Rena keluar dari ruang penanganan. Pipinya memar. Hati Yugo teriris melihat keadaan Rena seperti itu.
“Ren, ayo aku antar kamu pulang.” Rena mengangguk perlahan.
**
Gerimis tipis dan kabut yang cukup tebal menemani perjalanan mereka berdua. Yugo menjalankan motornya dengan cukup pelan dan hati-hati, khawatir Rena merasa kedinginan atau mungkin merasa lemas dan pusing. Berkali-kali ia menanyakan keadaan Rena dan selalu dijawabnya bahwa ia baik-baik saja.
Rena merangkulkan kedua tangannya ke tubuh Yugo. Dari belakang, ia merasakan kedamaian yang luar biasa. Ia merasa begitu nyaman. Dengan Yugo ia merasa dilindungi. Sedangkan Kean? Ia hanya laki-laki pengekang dan pemarah. Seandainya Kean bisa membuat Rena merasa seanyaman ini. Maka ia tak akan pernah berpikir untuk mencoba menjauh dan tak lagi memperdulikan Kean. Tapi nyatanya bukan Rena yang mau pergi dari Kean. Tapi justru sikap Kean sendirilah yang mengusir Rena secara perlahan.
Malam semakin dingin. Motor yang dikendarai Yugo sampai di pelataran rumah Rena. Ibu Rena membukakan pintu dan mempersilahkan keduanya masuk. Setelah menjelaskan semua yang terjadi di toko buku, akhirnya ibu Rena mengeti dan sangat berterimakasih kepada Yugo yang telah mengantarkan rena pulang dan menjadi sahabatnya Rena selama ini.
Pukul 9 malam, Yugo pamit. Diantar senyum Rena yang manis. Yugo mengangguk dan menyarankan Rena untuk segera beristirahat. Rena menurut. Lalu melambaikan tangan ke arah Yugo. Yugo berlalu pergi. Pergi membawa ucapan yang tak pernah berani diucapkannya kepada Rena.

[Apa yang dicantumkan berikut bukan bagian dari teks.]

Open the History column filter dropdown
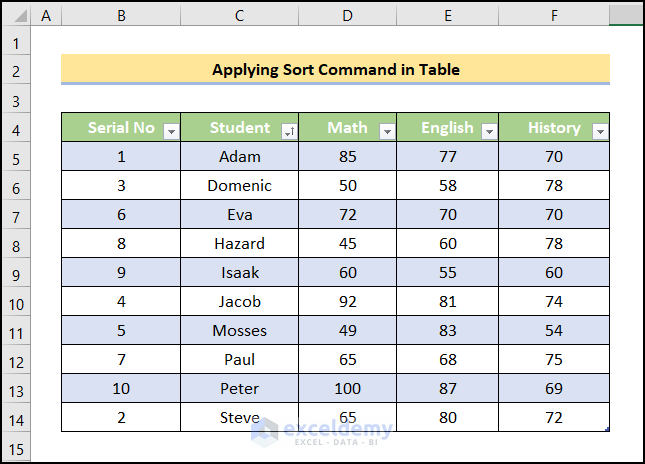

Ya. Yugo selama ini menyimpan cinta untuk Rena. Cinta yang ia yakin, lebih tulus dari cintanya Kean kepada Rena.
“Lekas sembuh Rena, sungguh aku menyayangimu” Gumam Yugo dalam hati.
**
Rena, di tempat tidurnya tak bisa memejamkan mata. Ia terus memikirkan kejadian tadi. Ia tak habis fikir mengapa Kean sejahat itu. Tapi ia merasa senang bahwa Yugo tidak sampai terkena hantaman itu. Walau pun kini ia yang harus merasakan sakit dan perih pada pipinya. Namun setidaknya ia tak harus merasa bersedih melihat orang yang selama ini ia sayangi meringis kesakitan seperti yang ia rasakan saat ini.
Mata Rena berusaha terpejam. Berharap bisa tertidur lelap dan melupakan rasa sakit yang ia rasakan.
“Selamat malam Yugo, terimakasaih atas semua pertolonganmu. Aku menyayangimu.”